▶ [ACTION ITEM]:
Could you print, exactly as they stand, the lines from the one holding "Grapevine Deli & Café (1114, 603)" to the end of the data below, and nothing more?

*** Opening SUPPLIED INFORMATION ***

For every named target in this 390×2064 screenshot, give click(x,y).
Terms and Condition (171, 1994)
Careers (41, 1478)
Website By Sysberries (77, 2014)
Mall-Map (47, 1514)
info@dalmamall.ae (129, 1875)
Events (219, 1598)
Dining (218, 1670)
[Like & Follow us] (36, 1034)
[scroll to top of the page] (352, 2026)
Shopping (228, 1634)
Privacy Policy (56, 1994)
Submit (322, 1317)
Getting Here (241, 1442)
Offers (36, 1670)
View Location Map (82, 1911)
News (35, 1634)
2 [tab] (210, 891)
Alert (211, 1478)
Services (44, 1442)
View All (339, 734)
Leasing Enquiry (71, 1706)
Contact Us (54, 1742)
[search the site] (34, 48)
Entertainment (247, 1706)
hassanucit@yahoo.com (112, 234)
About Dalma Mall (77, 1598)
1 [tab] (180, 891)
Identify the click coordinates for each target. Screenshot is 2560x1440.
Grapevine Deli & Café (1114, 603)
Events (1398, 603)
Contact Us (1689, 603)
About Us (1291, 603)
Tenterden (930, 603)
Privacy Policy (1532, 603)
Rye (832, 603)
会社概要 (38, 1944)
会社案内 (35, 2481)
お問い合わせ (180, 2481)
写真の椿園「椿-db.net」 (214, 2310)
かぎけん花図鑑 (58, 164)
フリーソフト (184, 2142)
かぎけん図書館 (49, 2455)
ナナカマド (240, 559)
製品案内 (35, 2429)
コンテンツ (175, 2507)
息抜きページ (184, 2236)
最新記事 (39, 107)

*** Closing SUPPLIED INFORMATION ***

▶ [ANSWER SECTION]:
Grapevine Deli & Café (1114, 603)
Events (1398, 603)
Contact Us (1689, 603)
About Us (1291, 603)
Tenterden (930, 603)
Privacy Policy (1532, 603)
Rye (832, 603)
会社概要 (38, 1944)
会社案内 (35, 2481)
お問い合わせ (180, 2481)
写真の椿園「椿-db.net」 (214, 2310)
かぎけん花図鑑 (58, 164)
フリーソフト (184, 2142)
かぎけん図書館 (49, 2455)
ナナカマド (240, 559)
製品案内 (35, 2429)
コンテンツ (175, 2507)
息抜きページ (184, 2236)
最新記事 (39, 107)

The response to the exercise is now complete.